**ACTION ITEM:** Skip the pictures. Return exactly the lines from the one containing "Open the eCLK Mode dropdown" through the end of the entries below.

**ENTRIES SHOWN:**
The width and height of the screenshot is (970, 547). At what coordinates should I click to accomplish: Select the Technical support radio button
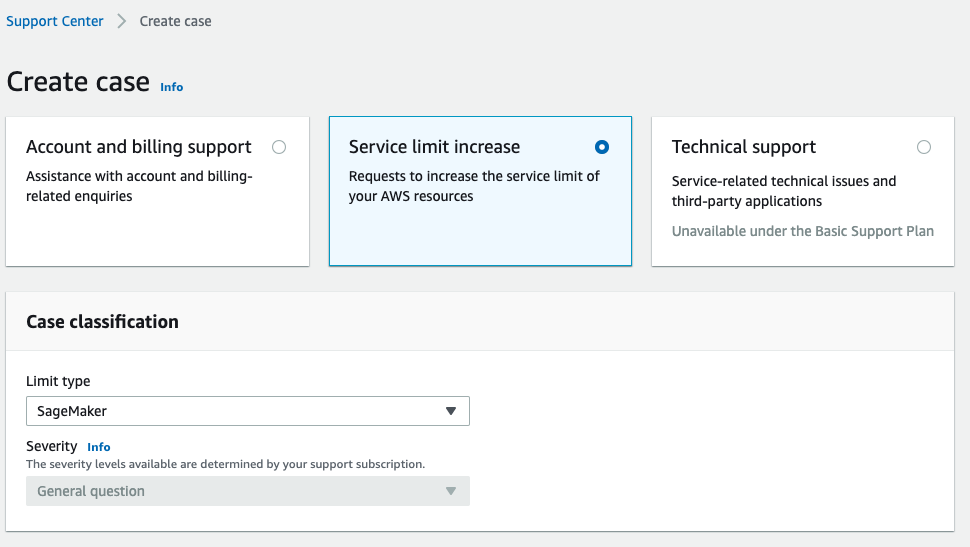tap(924, 147)
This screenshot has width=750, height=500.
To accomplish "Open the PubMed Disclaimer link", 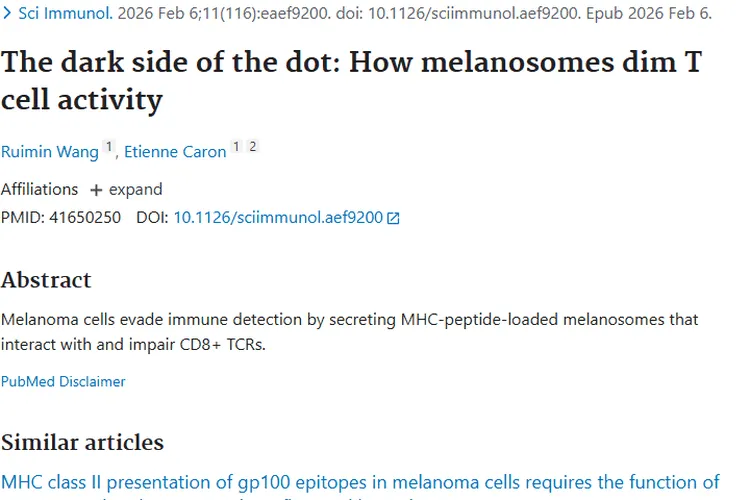I will (x=63, y=381).
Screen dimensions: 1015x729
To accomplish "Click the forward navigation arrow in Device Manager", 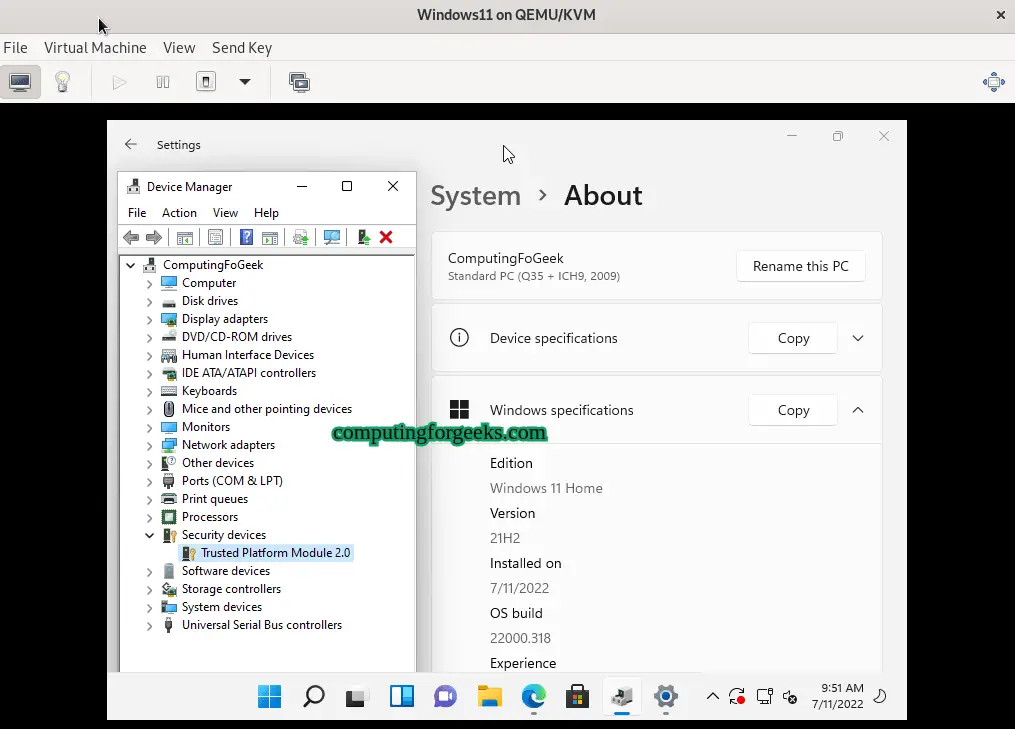I will click(x=154, y=237).
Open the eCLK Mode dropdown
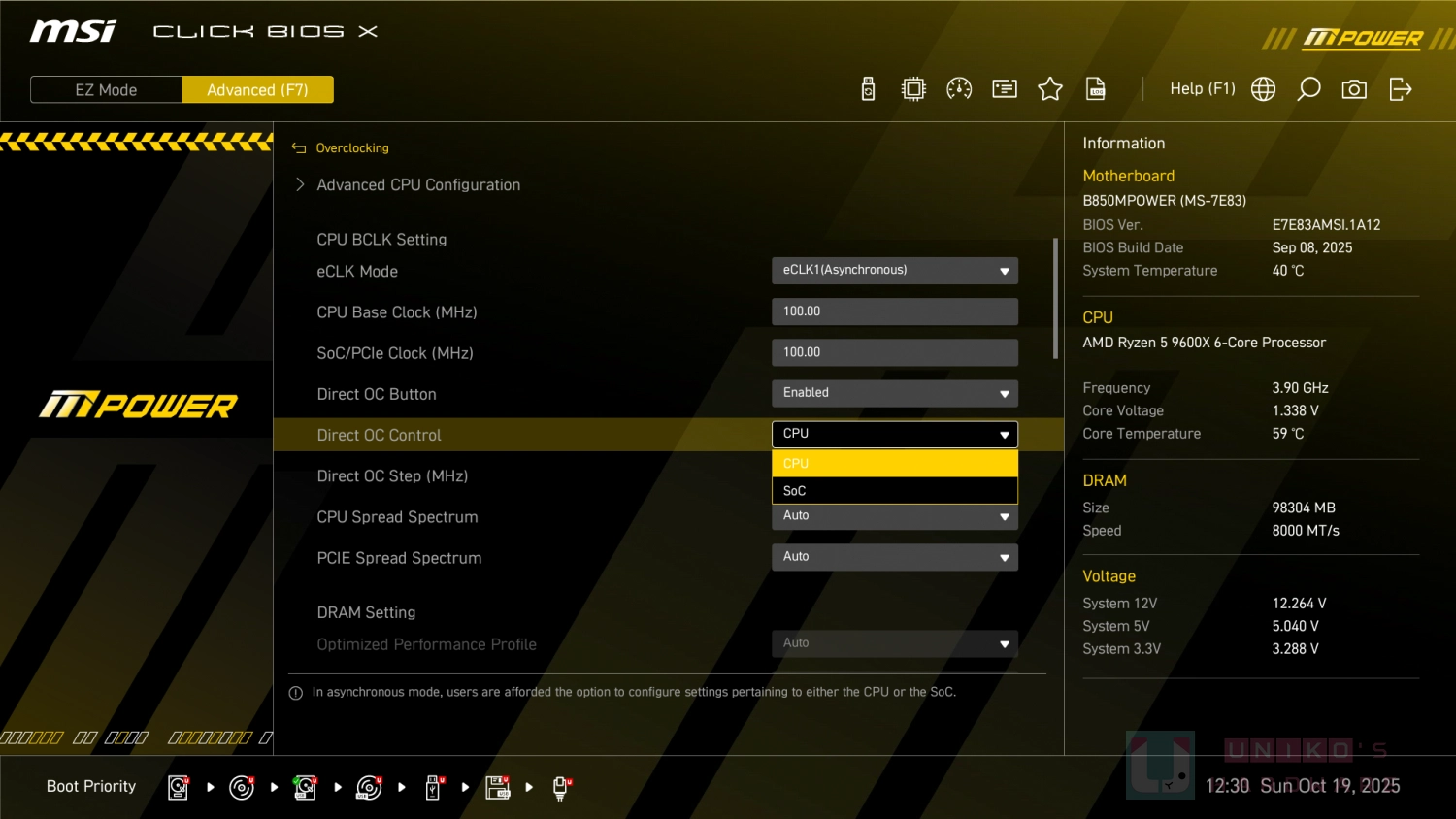 pyautogui.click(x=894, y=271)
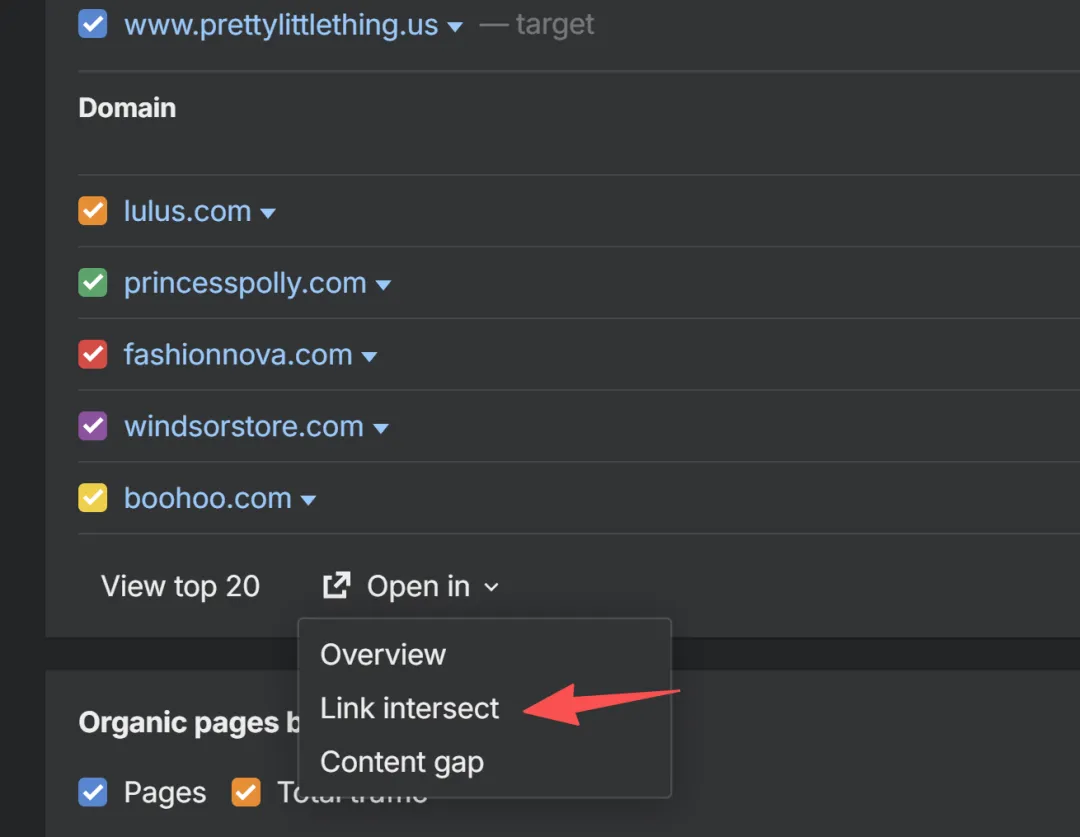Open the lulus.com domain link
This screenshot has height=837, width=1080.
tap(187, 211)
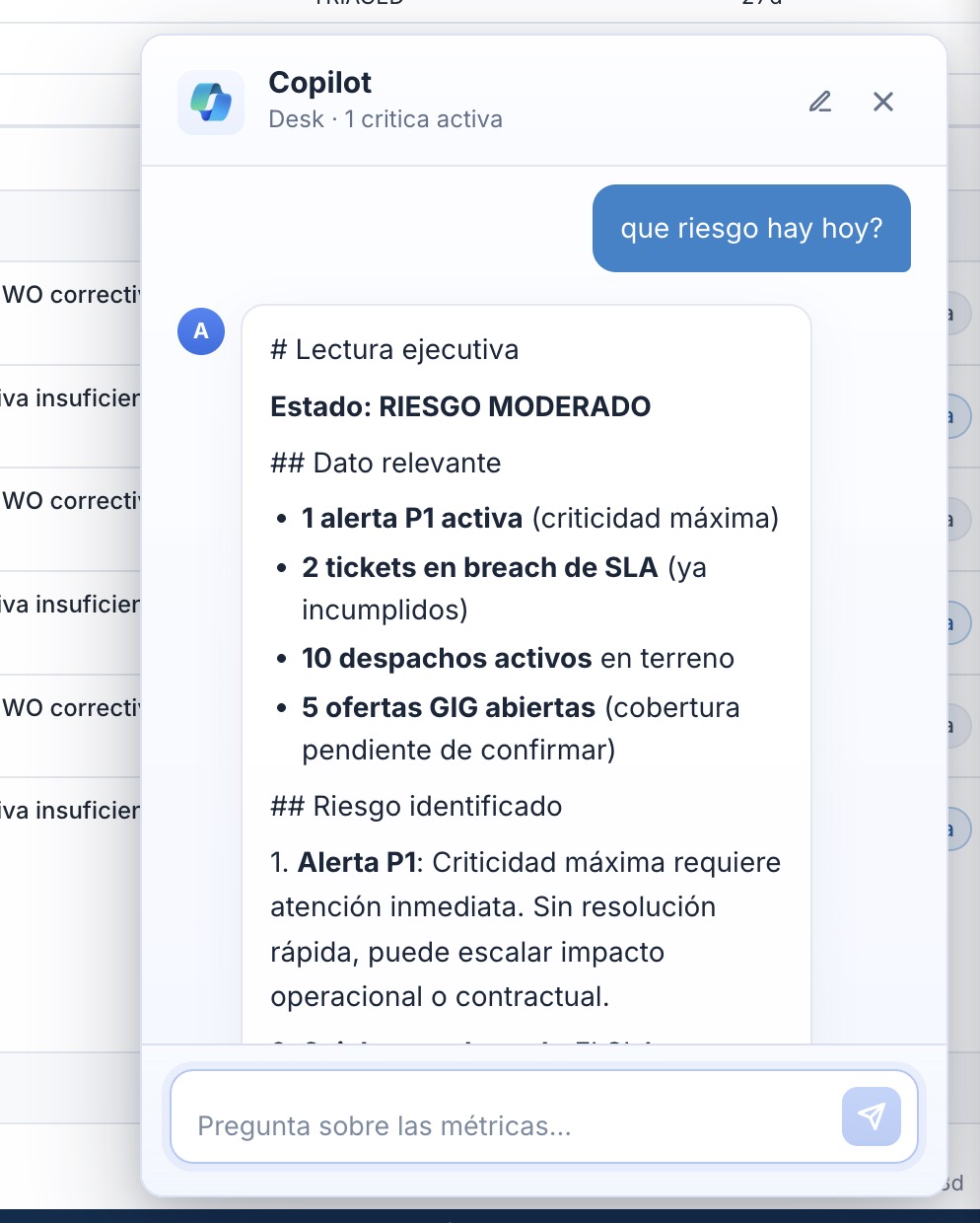Click the "Copilot" panel title
This screenshot has width=980, height=1223.
point(320,83)
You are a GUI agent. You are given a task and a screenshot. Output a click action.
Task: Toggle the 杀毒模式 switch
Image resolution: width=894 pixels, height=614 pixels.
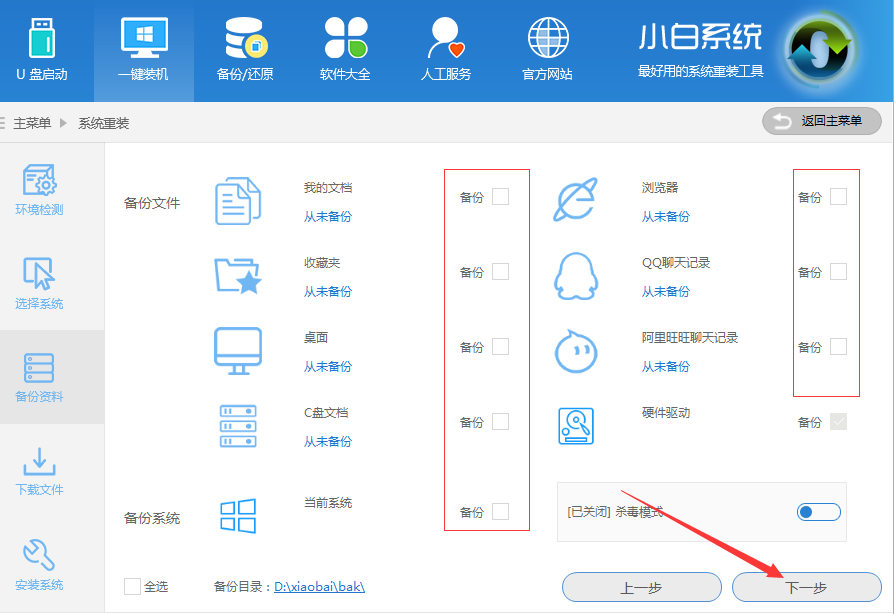(819, 512)
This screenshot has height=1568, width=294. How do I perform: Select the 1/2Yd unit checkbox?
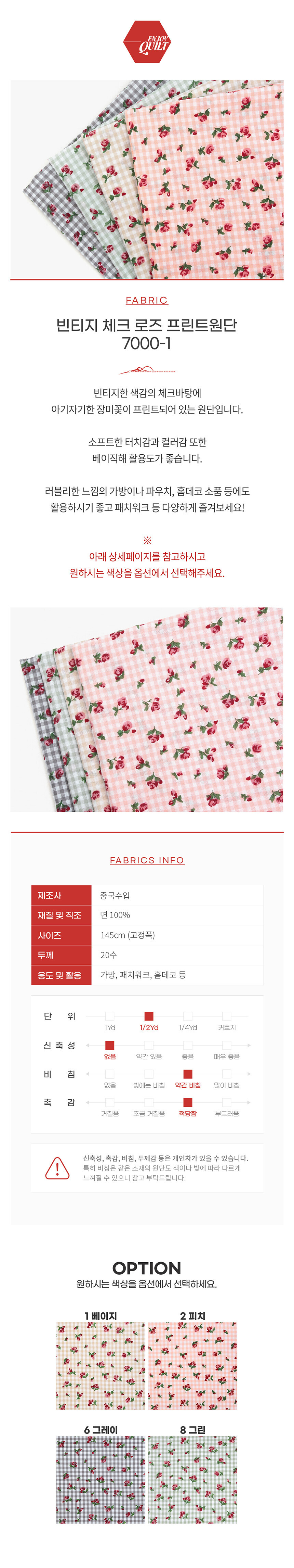pyautogui.click(x=149, y=1016)
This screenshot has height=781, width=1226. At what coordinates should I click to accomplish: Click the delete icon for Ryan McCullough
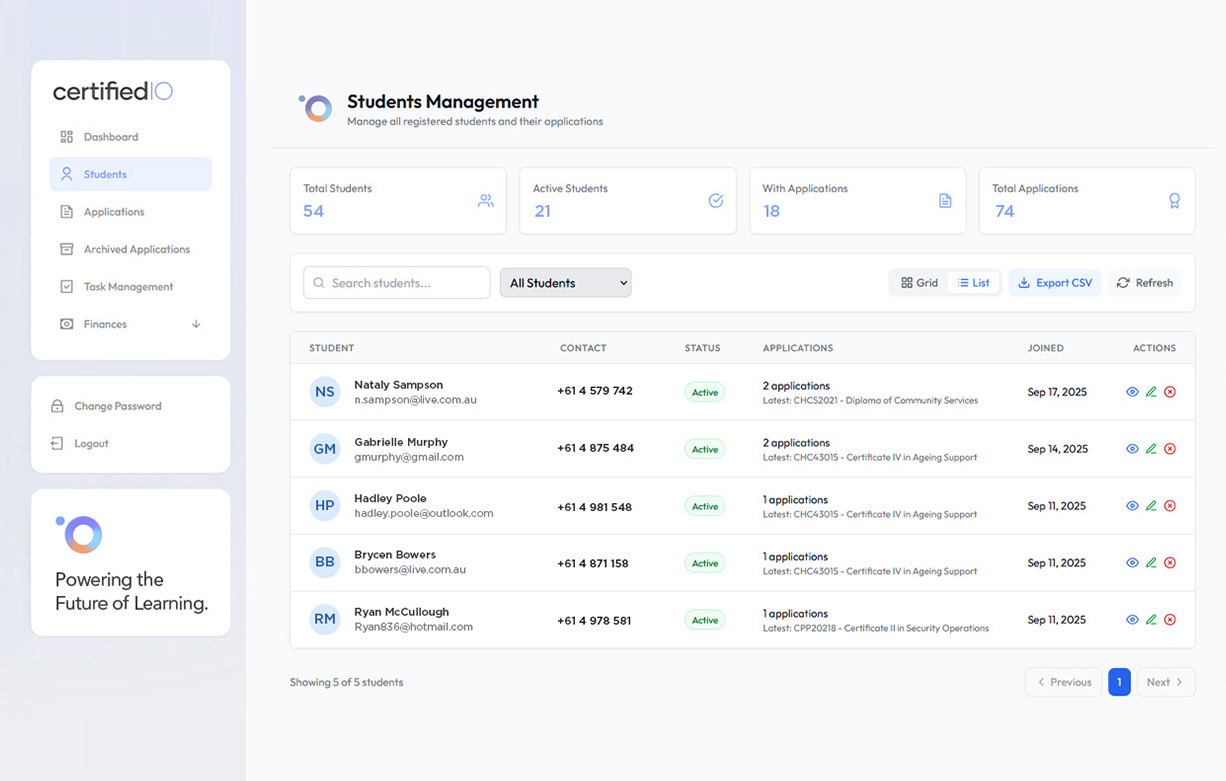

**YOUR RESPONSE:**
Open the eCLK Mode dropdown
 pyautogui.click(x=894, y=271)
Open the lulus.com domain link
This screenshot has height=837, width=1080.
tap(187, 211)
Click the "Copilot" panel title
This screenshot has width=980, height=1223.
point(320,83)
You are a GUI agent. You are given a task and a screenshot. Output a click action.
Task: Toggle the 杀毒模式 switch
Image resolution: width=894 pixels, height=614 pixels.
(819, 512)
This screenshot has height=1568, width=294. How do I perform: Select the 1/2Yd unit checkbox?
pyautogui.click(x=149, y=1016)
This screenshot has height=781, width=1226. At what coordinates should I click to accomplish: Click the delete icon for Ryan McCullough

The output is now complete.